Word and element pointing lines:
────────────────
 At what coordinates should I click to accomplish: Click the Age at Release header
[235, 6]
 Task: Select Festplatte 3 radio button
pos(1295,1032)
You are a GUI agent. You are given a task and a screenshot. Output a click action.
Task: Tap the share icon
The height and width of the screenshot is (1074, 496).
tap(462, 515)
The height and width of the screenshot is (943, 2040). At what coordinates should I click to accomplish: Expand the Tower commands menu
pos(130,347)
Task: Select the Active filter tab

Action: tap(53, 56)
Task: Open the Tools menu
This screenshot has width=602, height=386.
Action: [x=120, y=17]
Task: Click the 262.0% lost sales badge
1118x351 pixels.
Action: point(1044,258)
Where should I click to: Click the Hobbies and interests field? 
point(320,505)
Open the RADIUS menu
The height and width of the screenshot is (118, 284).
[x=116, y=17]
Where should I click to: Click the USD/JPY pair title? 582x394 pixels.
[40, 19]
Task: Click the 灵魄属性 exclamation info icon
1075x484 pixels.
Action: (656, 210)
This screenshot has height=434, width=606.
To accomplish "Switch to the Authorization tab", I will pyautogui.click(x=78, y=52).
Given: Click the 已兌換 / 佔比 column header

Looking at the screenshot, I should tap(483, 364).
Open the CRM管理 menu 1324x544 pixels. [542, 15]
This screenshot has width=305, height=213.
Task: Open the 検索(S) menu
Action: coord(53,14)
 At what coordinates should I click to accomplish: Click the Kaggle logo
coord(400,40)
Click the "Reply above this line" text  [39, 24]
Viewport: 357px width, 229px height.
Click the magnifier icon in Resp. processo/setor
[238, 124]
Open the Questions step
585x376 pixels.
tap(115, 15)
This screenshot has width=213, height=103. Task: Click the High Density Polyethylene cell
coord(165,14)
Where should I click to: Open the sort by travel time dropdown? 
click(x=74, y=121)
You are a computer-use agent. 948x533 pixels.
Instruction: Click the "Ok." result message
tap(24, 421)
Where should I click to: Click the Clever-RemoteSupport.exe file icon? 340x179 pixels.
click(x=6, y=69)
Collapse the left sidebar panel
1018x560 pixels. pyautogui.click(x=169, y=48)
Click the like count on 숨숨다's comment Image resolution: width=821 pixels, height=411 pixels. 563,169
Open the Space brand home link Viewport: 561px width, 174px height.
────────────────
** AIM **
Convert the lines above into a Markdown table with the columns No. and Line, numbering each row and omitting blank lines.

** WRITTEN RESPONSE **
| No. | Line |
|---|---|
| 1 |  At what coordinates should I click to accomplish: Click the Age at Release header |
| 2 | [235, 6] |
| 3 |  Task: Select Festplatte 3 radio button |
| 4 | pos(1295,1032) |
| 5 | You are a GUI agent. You are given a task and a screenshot. Output a click action. |
| 6 | Task: Tap the share icon |
| 7 | The height and width of the screenshot is (1074, 496). |
| 8 | tap(462, 515) |
| 9 | The height and width of the screenshot is (943, 2040). At what coordinates should I click to accomplish: Expand the Tower commands menu |
| 10 | pos(130,347) |
| 11 | Task: Select the Active filter tab |
| 12 | Action: tap(53, 56) |
| 13 | Task: Open the Tools menu |
| 14 | This screenshot has width=602, height=386. |
| 15 | Action: [x=120, y=17] |
| 16 | Task: Click the 262.0% lost sales badge |
| 17 | 1118x351 pixels. |
| 18 | Action: point(1044,258) |
| 19 | Where should I click to: Click the Hobbies and interests field?  |
| 20 | point(320,505) |
| 21 | Open the RADIUS menu |
| 22 | The height and width of the screenshot is (118, 284). |
| 23 | [x=116, y=17] |
| 24 | Where should I click to: Click the USD/JPY pair title? 582x394 pixels. |
| 25 | [40, 19] |
| 26 | Task: Click the 灵魄属性 exclamation info icon |
| 27 | 1075x484 pixels. |
| 28 | Action: (656, 210) |
| 29 | This screenshot has height=434, width=606. |
| 30 | To accomplish "Switch to the Authorization tab", I will pyautogui.click(x=78, y=52). |
| 31 | Given: Click the 已兌換 / 佔比 column header |
| 32 | Looking at the screenshot, I should tap(483, 364). |
| 33 | Open the CRM管理 menu 1324x544 pixels. [542, 15] |
| 34 | This screenshot has width=305, height=213. |
| 35 | Task: Open the 検索(S) menu |
| 36 | Action: coord(53,14) |
| 37 |  At what coordinates should I click to accomplish: Click the Kaggle logo |
| 38 | coord(400,40) |
| 39 | Click the "Reply above this line" text  [39, 24] |
| 40 | Viewport: 357px width, 229px height. |
| 41 | Click the magnifier icon in Resp. processo/setor |
| 42 | [238, 124] |
| 43 | Open the Questions step |
| 44 | 585x376 pixels. |
| 45 | tap(115, 15) |
| 46 | This screenshot has width=213, height=103. Task: Click the High Density Polyethylene cell |
| 47 | coord(165,14) |
| 48 | Where should I click to: Open the sort by travel time dropdown?  |
| 49 | click(x=74, y=121) |
| 50 | You are a computer-use agent. 948x533 pixels. |
| 51 | Instruction: Click the "Ok." result message |
| 52 | tap(24, 421) |
| 53 | Where should I click to: Click the Clever-RemoteSupport.exe file icon? 340x179 pixels. |
| 54 | click(x=6, y=69) |
| 55 | Collapse the left sidebar panel |
| 56 | 1018x560 pixels. pyautogui.click(x=169, y=48) |
| 57 | Click the like count on 숨숨다's comment Image resolution: width=821 pixels, height=411 pixels. 563,169 |
| 58 | Open the Space brand home link Viewport: 561px width, 174px height. |